The Results Are In

‘V’ turns out to stand for victory

By Steph Mostaccio and Olivia Tattory

Remember, remember the fifth of April when junior Laura Vendetta stood as victor.

Three candidates vied for the top position in what Cassie Iacovelli, assistant dean of Campus Life and Lawrenceville SGA adviser, predicted would be a tight competition. However, Vendetta came out on top, earning the title of Lawrenceville SGA president.

“I was up against two very valuable Greeks,” said Vendetta. “As people know, Greeks have the highest voter turnout. I really wanted to show how beneficial a non-Greek could be as president.”

Sophomore Brian Pawelko, a brother of Phi Kappa Tau, won the vice presidency, junior Laura Claus, a resident advisor (RA) in Kroner Hall, won the position of treasurer and junior Theresa Androvett, an RA in Olson Hall, won the position of secretary.

The term “race” was almost nonexistent in last year’s Lawrenceville SGA elections. That’s because three out of the four executive board positions were unopposed in last year’s contest, including president, treasurer and secretary.

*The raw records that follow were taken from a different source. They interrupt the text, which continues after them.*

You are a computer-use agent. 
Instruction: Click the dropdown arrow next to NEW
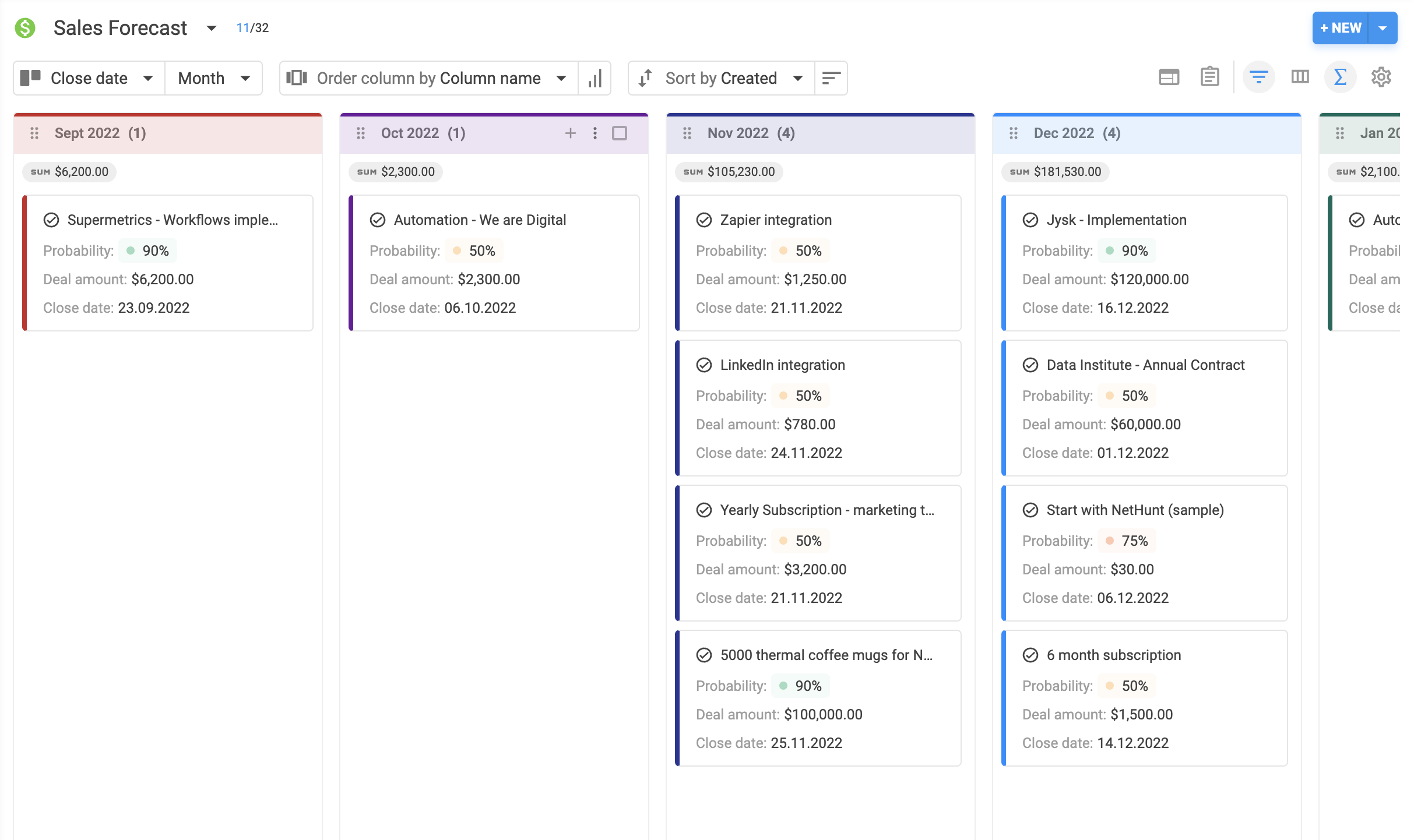[x=1385, y=27]
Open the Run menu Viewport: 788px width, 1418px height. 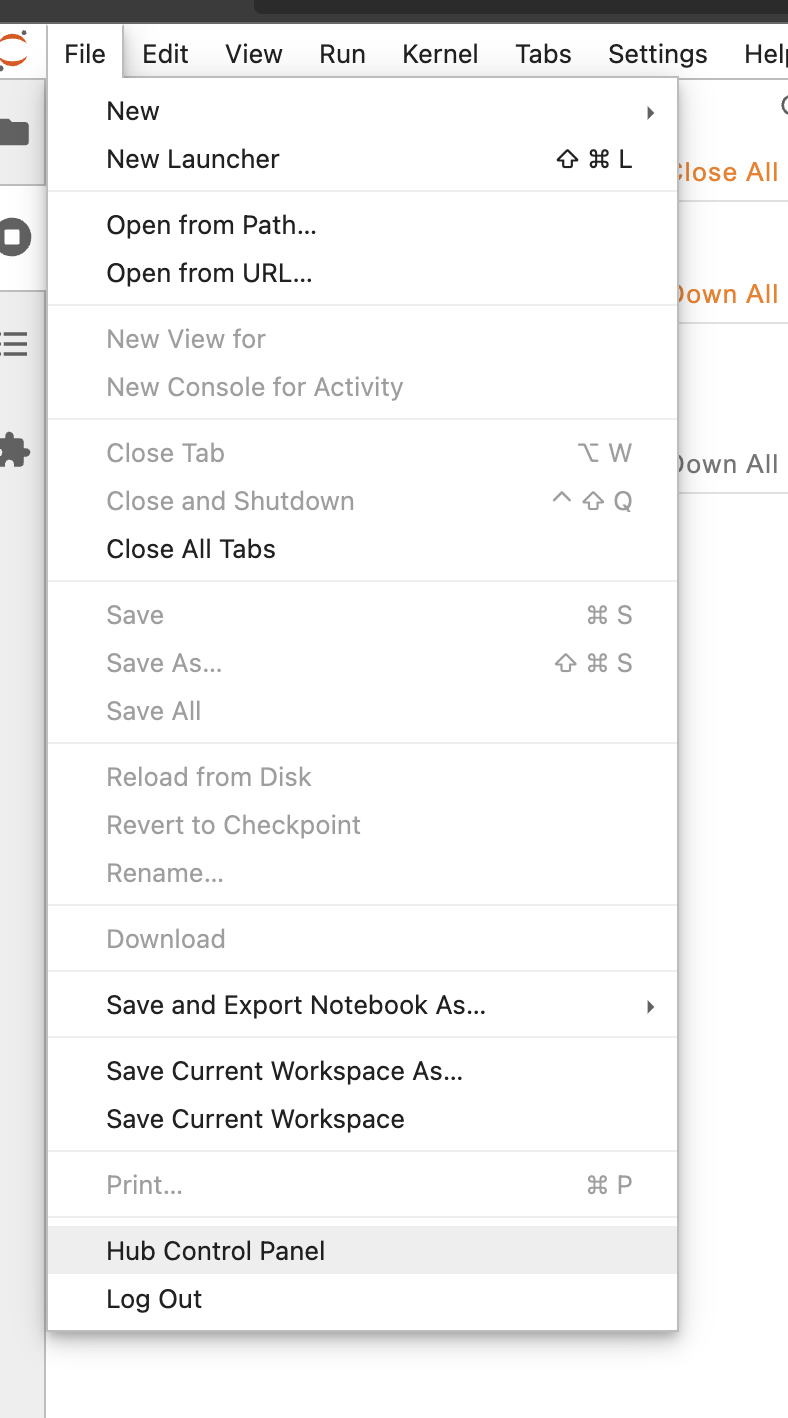click(x=342, y=53)
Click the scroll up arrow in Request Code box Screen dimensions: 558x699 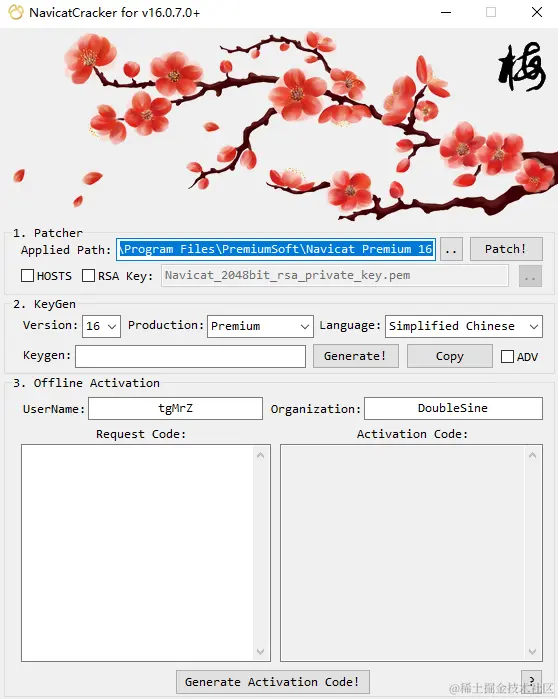[x=261, y=455]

This year, the elections for all of the top posts included more than one candidate — four for vice president, three for treasurer and two for secretary.

However, candidates were lacking in class council positions, including senior class treasurer and secretary, and sophomore class president. Several other council candidates ran unopposed. Iacovelli attributes this to students not knowing what responsibilities are associated with these positions.

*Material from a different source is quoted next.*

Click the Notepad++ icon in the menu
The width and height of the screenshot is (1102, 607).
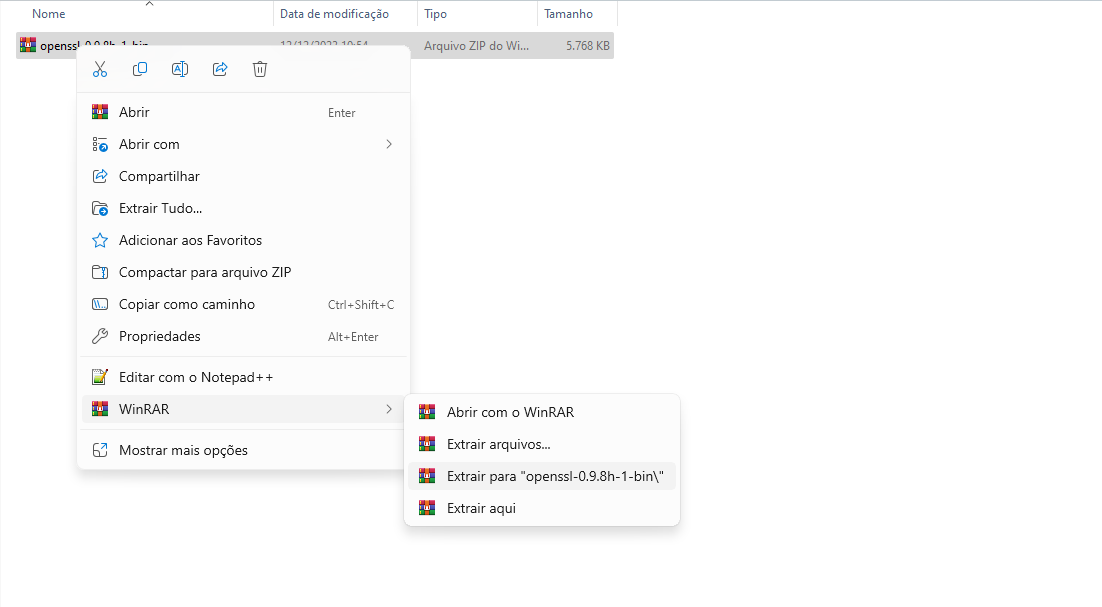coord(100,377)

“We continue to struggle with what their role is,” she said.

Senior Andrew Buher, the Elections and Recruitment chair, said a competitive election is better than having unopposed candidates.

“A race is more beneficial for voters’ interest because they have a choice,” he said. “There are more options to choose someone who would serve their interests more efficiently.”

According to Iacovelli, the increase in candidates this year sparked the rise in voter turnout. In 1996, fewer than 350 students turned out at the polls, but by 2002, that number had almost doubled, with a total of 651 students. Students showed the most support in 2005, when the voter turnout reached an all time high of 992.

But then last year, only 788 students voted, a decrease in more than 200 voters from the previous year. This year’s turnout was similar to last year’s, with 803 voters.

Iacovelli said having several candidates competing for the top positions would increase the voter turnout.

This positive voter turnout may be the result of the candidates’ campaigning efforts, according to freshman Shaina Palmere. She recognized how all the candidates publicized themselves very well.

“I saw everyone’s faces on a lot of posters,” said Palmere.
However, Palmere stressed that the publicity was focused more on the candidates and not the issues they supported.

“We really don’t know much about the issues,” she said.

Freshman Akua Addae added that the lack of focus on each candidate’s issues led her to believe that the Lawrenceville SGA elections are more of a popularity contest than anything else.

Iacovelli agreed that popularity was somewhat important in the election, although it wasn’t enough.

“It’s who you know, but you wouldn’t have a chance if you didn’t have a brain in your head,” she said.

Iacovelli added that students today are focused less on popularity.

“Students at Rider are now at a point where they care about who represents them,” she said. “People here want good leadership.”

As this year’s Lawrenceville SGA has shown, skilled and qualified campus leaders are essential in advancing the interest of students and improving the overall condition of the campus.

Many things were accomplished this year, including efforts to fix the card swipe at the South Entrance and working with Facilities Management to install new drains.